African Perspectives on Genetically Modified Crops
July 1, 2010
The authors gauge the current status of the debate on biotechnology in Africa with a snapshot of three countries at different stages along the spectrum of opinion on genetically modified crops (GMOs): Zambia, where a strong emphasis on the precautionary principle remains very much in place; Kenya, where recent legislation has opened the door to eventual commercialization of GM crops; and South Africa, where GM food crops are widespread and where elaborate regulatory capacities are fully established. The authors look at what practical steps countries are taking to settle the question and examine the wider issue of what debates around GM technology say about the role of science in Africa. The research is based on interviews conducted with policymakers, scientists, farmers’ groups, anti-GMO campaigners, and other interest groups in all three countries in October through December 2009.
This report supplements the work of the CSIS Task Force on Global Food Security, chaired by Senators Richard Lugar and Robert Casey. Its final report, Cultivating Global Food Security, published in April 2010, calls on the U.S. government to pursue a multifaceted response to food insecurity, driven by strong White House leadership, focused on specific country needs, and drawing on the strengths of the research community and the private sector. The role of GM technology in enhancing food security does not feature prominently in the work of the task force, but because the issue arises frequently in U.S. discussions on boosting agricultural productivity, it is worthwhile to examine how African opinions are evolving. This report does not take a position either for or against GM technology. Instead, it seeks to highlight current thinking on GM crops in three sample countries; identify the drivers of these discussions; and offer thoughts on how the debate about GMOs might play out in the future.

* [REQUIRED WORK]
According to the text on African perspectives on genetically modified crops, during which months were the interviews behind the research conducted?

* [AVAILABLE DATA]
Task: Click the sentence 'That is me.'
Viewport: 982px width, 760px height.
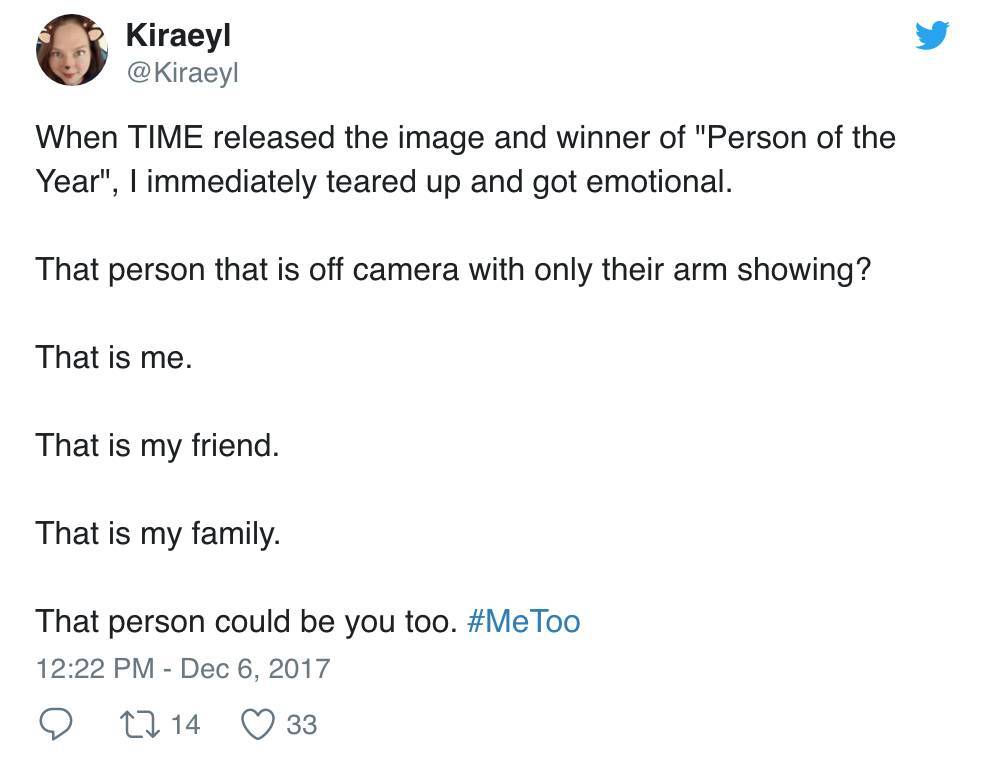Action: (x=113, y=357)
...
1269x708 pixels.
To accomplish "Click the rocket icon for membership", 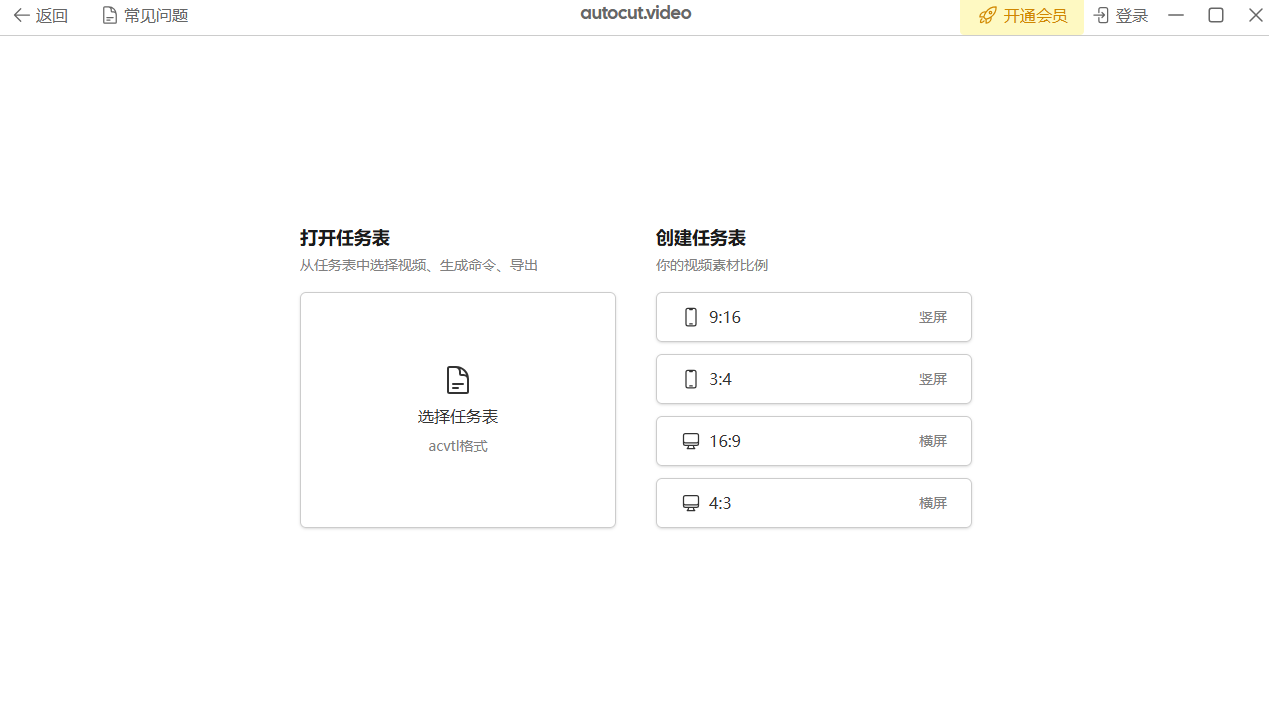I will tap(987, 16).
...
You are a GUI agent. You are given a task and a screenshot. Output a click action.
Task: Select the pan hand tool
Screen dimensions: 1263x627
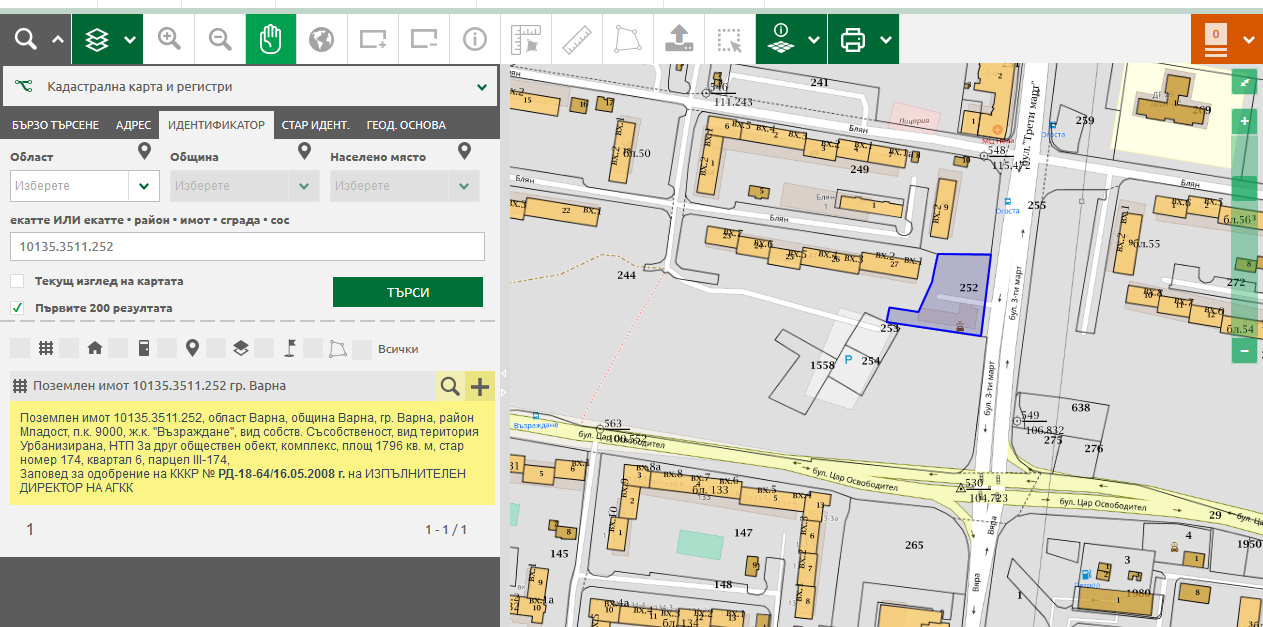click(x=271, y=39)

* [RESPONSE]
October through December 2009.